So aber werde ich mich mein ganzes Leben lang fragen, ob ich wirklich gut genug bin, hatte er gedacht.

Michael hatte sich deswegen sechs Monate lang das Gehirn zermartert. Aber jetzt? Jetzt kam zu seinem angegriffenen Selbstbewusstsein auch noch ein schlechtes Gewissen hinzu. Denn der Hintergrund des Simon-Kash-Falls, die Art und Weise, wie Michael da hineinmanövriert worden war, hatte alles noch schlimmer gemacht.

»Kommen Sie bitte hierher, Sir.«

Die Stimme der vierten Gefängnisbeamtin unterbrach Michaels Gedanken.

Er blickte hoch, als die Sprecherin auf ein kleines Treppchen deutete. Michael kannte den Ablauf. Er betrat das kleine Podest, stellte seine Füße etwa schulterbreit auseinander und hob die Arme an. Die Frau tastete ihn dann zwanzig Sekunden lang ab. Sie untersuchte seinen Kragen, seine Manschetten, den Hosenbund und den Saum seiner Hosenbeine. Sie warf sogar einen Blick in Michaels Mund. Nachdem sie sich überzeugt hatte, dass er nichts in das Gefängnis schmuggelte, erlaubte sie ihm, seine Habseligkeiten wieder vom Fließband zu holen.

Michael zog sein Jackett wieder an und stellte sich ans Ende der Besuchergruppe. Ross leistete ihm eine Minute späterGesellschaft, nachdem er dieselbe unwürdige Behandlung über sich hatte ergehen lassen müssen. Sie warteten schweigend, während Michael sich an seinen ersten Besuch zurückerinnerte.

Vor siebzehn Jahren.

Damals war er von den strikten Sicherheitsmaßnahmen überrascht gewesen. Und jetzt, fast zwanzig Jahre später, überraschte ihn nur noch, wie wenig sich die Dinge doch änderten.

6

Simon Kash schaffte es, einen unbequemen Stuhl wie ein Folterinstrument aussehen zu lassen. Er wirkte jünger als einundzwanzig, sehr viel jünger. Sein Gefängnis-Overall änderte daran auch nicht viel.
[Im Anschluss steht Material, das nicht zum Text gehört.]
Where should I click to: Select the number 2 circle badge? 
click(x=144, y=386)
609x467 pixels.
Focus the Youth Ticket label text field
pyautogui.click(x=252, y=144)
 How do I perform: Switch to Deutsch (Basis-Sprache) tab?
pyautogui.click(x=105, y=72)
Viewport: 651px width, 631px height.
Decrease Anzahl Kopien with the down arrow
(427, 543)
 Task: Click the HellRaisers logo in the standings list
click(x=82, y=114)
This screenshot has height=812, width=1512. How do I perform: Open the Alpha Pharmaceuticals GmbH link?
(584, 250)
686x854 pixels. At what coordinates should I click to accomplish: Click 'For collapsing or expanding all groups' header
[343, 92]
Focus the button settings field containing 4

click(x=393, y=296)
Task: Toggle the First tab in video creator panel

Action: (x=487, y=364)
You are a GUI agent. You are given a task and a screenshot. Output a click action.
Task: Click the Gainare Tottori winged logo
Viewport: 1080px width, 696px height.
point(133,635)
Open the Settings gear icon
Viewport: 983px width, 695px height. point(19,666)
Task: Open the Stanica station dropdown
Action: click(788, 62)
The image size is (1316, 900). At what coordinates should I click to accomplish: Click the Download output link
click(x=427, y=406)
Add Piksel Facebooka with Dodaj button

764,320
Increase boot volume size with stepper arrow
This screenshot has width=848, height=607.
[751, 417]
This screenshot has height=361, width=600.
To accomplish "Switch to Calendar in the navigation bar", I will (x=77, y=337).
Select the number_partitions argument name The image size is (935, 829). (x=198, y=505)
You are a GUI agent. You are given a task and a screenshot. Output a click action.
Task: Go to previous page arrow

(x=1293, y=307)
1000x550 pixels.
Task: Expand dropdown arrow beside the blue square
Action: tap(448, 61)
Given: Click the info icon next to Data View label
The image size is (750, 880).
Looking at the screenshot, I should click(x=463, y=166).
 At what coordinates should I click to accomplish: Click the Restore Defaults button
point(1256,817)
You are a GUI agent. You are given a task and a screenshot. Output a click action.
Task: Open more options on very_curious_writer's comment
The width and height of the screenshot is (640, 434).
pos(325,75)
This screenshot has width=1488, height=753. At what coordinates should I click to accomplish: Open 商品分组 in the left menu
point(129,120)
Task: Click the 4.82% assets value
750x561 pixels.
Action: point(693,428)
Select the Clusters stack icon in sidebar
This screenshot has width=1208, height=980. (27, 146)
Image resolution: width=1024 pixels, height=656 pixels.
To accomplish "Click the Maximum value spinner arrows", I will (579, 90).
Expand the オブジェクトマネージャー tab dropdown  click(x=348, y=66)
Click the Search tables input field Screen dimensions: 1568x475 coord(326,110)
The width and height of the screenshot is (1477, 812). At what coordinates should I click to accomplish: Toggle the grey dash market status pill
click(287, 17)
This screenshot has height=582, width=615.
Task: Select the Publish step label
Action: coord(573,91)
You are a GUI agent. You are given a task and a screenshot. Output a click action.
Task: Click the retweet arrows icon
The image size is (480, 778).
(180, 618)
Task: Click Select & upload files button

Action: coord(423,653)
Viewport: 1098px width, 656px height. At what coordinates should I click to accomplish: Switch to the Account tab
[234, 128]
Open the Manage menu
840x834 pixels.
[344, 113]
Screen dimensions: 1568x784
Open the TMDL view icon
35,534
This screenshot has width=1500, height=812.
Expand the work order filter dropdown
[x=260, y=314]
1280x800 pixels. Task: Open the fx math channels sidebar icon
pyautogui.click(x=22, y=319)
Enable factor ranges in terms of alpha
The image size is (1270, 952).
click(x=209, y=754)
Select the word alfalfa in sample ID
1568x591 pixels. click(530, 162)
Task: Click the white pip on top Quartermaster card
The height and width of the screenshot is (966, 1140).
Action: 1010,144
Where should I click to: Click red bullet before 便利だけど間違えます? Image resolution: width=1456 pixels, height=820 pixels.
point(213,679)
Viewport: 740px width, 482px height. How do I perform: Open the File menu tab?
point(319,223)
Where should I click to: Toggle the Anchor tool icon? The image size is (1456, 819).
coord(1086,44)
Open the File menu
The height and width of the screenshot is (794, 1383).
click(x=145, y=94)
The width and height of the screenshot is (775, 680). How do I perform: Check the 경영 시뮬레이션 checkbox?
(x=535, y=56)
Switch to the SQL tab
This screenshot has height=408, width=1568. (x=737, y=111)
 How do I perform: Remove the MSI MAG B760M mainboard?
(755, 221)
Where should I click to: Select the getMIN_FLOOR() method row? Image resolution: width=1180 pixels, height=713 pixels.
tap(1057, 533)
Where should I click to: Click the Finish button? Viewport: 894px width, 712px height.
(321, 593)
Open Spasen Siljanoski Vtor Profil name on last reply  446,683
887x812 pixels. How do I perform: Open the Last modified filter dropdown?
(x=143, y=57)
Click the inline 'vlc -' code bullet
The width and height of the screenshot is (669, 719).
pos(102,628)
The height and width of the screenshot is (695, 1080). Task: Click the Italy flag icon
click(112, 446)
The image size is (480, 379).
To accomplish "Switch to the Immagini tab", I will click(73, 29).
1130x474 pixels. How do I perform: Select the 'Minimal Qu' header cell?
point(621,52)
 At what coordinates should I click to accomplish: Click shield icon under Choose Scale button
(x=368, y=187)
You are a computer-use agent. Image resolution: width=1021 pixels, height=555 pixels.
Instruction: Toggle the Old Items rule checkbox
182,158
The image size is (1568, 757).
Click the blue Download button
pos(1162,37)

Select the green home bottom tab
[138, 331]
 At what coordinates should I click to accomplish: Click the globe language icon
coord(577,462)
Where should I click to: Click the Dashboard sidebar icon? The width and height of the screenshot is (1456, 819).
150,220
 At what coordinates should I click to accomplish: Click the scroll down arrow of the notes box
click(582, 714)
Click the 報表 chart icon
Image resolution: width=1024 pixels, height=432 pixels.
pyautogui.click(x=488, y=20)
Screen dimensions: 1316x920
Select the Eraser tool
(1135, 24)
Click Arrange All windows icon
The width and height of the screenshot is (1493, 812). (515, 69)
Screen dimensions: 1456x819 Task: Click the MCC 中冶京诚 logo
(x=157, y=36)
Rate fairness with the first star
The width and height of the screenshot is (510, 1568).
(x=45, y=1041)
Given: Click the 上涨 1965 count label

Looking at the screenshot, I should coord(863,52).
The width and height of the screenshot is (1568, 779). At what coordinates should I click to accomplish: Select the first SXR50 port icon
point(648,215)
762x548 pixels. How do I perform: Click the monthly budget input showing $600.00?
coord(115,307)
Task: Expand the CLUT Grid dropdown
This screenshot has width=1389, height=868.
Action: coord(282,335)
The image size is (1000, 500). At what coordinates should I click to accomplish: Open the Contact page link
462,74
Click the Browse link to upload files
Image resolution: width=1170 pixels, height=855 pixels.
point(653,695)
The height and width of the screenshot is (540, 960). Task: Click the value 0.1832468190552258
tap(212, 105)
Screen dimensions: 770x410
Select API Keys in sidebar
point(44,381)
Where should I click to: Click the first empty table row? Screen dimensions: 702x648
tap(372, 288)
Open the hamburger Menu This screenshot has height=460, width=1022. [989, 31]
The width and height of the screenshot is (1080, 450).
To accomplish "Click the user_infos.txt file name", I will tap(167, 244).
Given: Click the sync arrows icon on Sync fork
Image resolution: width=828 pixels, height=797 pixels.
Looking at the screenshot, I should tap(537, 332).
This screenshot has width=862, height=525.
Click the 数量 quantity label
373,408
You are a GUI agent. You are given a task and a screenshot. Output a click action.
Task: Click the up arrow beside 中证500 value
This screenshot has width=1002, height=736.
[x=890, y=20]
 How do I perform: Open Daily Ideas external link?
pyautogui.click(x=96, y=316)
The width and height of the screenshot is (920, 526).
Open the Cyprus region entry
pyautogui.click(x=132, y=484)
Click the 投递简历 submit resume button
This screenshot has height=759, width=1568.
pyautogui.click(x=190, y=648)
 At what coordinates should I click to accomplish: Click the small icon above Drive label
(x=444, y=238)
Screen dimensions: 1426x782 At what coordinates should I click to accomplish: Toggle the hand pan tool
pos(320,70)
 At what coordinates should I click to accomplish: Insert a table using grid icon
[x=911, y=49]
Er schien Kashs zierlichen Körper förmlich zu verschlingen, während dieser unruhig auf seinem Stuhl hin und her rutschte.

Michael musterte die Gestalt vor sich von Kopf bis Fuß. Zumindest das, was davon zu sehen war. Kash war eines extrem brutalen Verbrechens angeklagt – eines Doppelmordes. Aber schon jetzt kam Michael das unwahrscheinlich vor, und zwar nicht nur wegen Kashs Größe.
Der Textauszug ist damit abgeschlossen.